Why • Installation • Benchmarks • License
This repository is a code submission for the Master's course 'Machine Learning' at the University of Hamburg.
It builds upon a kaggle challenge published in 2021. The goal is to predict drought scores for the 6 next weeks using meteorological, soil and drought data from the last 180 days.
More specifically, it explores the usage of MiniROCKET-transformed features and different classification and regression techniques and performs analyses on feature and history importance.
Droughts are becoming more severe and more frequent.
Even though the prediction of droughts does not prevent them or make them less harmful, it allows countries, cities or individuals to adjust and take preventive measures when needed.
The prediction of droughts may also allow us to better understand influencing factors of droughts.
32 GB of RAM are recommended if you plan to run this notebook again yourself. If you don't have enought RAM, creating a swap file might be a possible solution.
First, you have to download the data from https://www.kaggle.com/cdminix/us-drought-meteorological-data.
Simply place the four files test_timeseries.csv
, train_timeseries.csv
, validation_timeseries.csv
and soil_data.csv
directly into the main directory.
Next, run the jupyter notebook by navigating into the directory in your terminal and typing
jupyter notebook
That's it! 🎉 You are ready to go. All relevant requirements will be installed with pip in the notebook itself.

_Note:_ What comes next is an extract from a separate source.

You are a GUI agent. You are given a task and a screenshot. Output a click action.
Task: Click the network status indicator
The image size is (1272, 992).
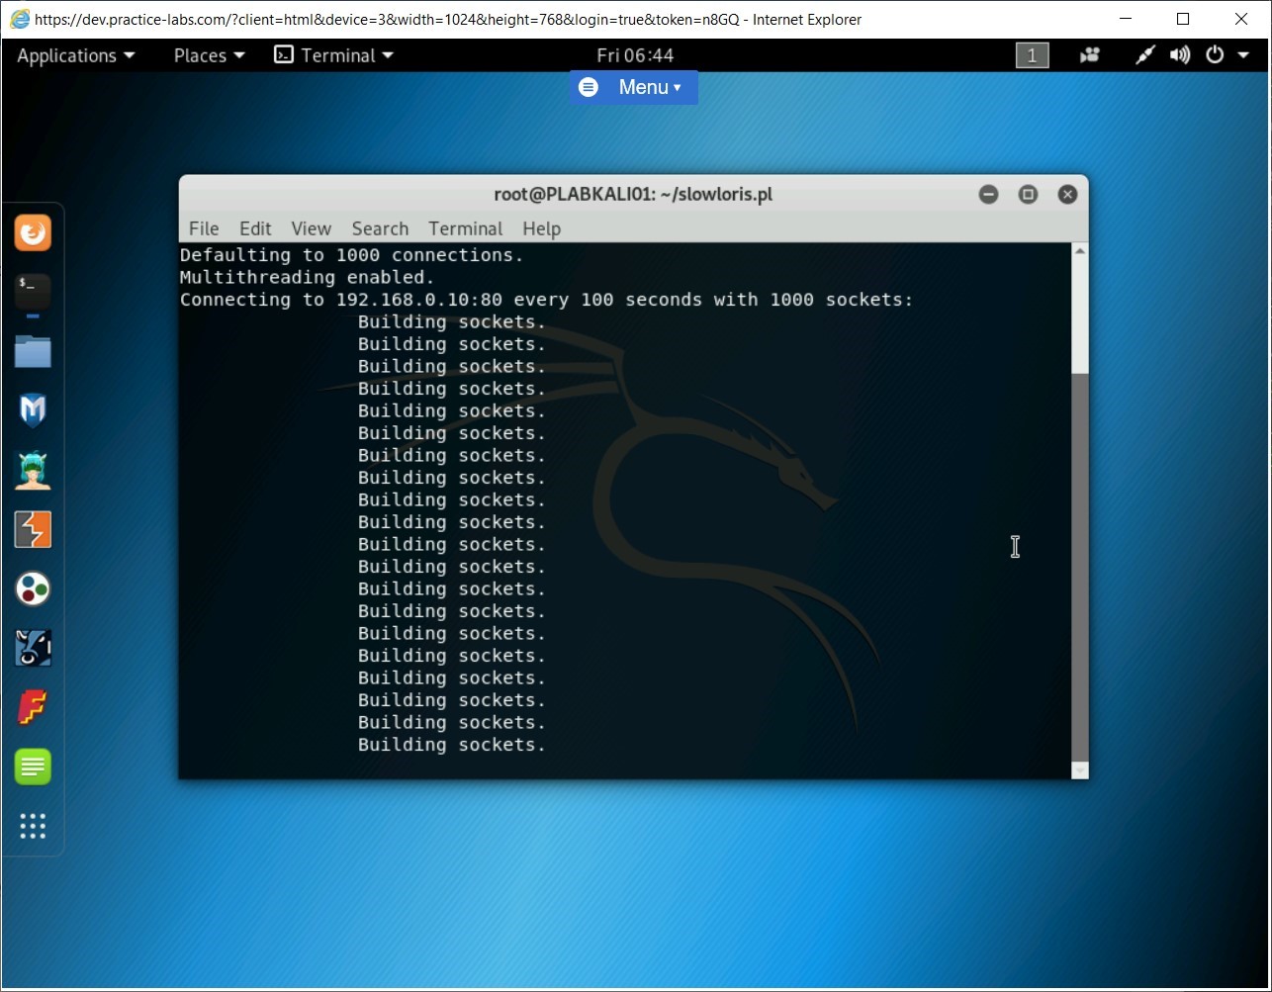coord(1143,55)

Executing all cells of the notebook again will take several hours.
Javascript widgets are used to display colored progress bars. If you don't have javascript widgets enabled in Jupyter and encounter the error widget javascript not detected. it may not be installed or enabled properly.
, try running the following commands before starting the notebook:
sudo jupyter nbextension enable --py --sys-prefix widgetsnbextension
jupyter nbextension enable --py widgetsnbextension
The following performance benchmarks were either given or achieved by our own experiments:
Model | Macro F1 Mean | MAE Mean |
---|---|---|
Random guessing | 0.108 | 2.244 |
Majority class | 0.133 | 0.578 |
Random guessing (stratified) | 0.164 | 1.046 |
Ridge regression (MiniROCKET features) | 0.444 | 0.372 |
Ridge regression (default features) | 0.579 | 0.255 |
LSTM (@MiniXC) | 0.639 | 0.277 |
Status: August 2021
An up-to-date benchmark list of all handed in models can be found in the original kaggle task: https://www.kaggle.com/cdminix/us-drought-meteorological-data/tasks?taskId=3422.
The confusion matrices of the best-performing regressors per feature type developed in this notebook lare shown below.
Confusion matrix of ridge regression using MiniROCKET-transformed features:
Confusion matrix of ridge regression using default features:
This repository has been published under the MIT license.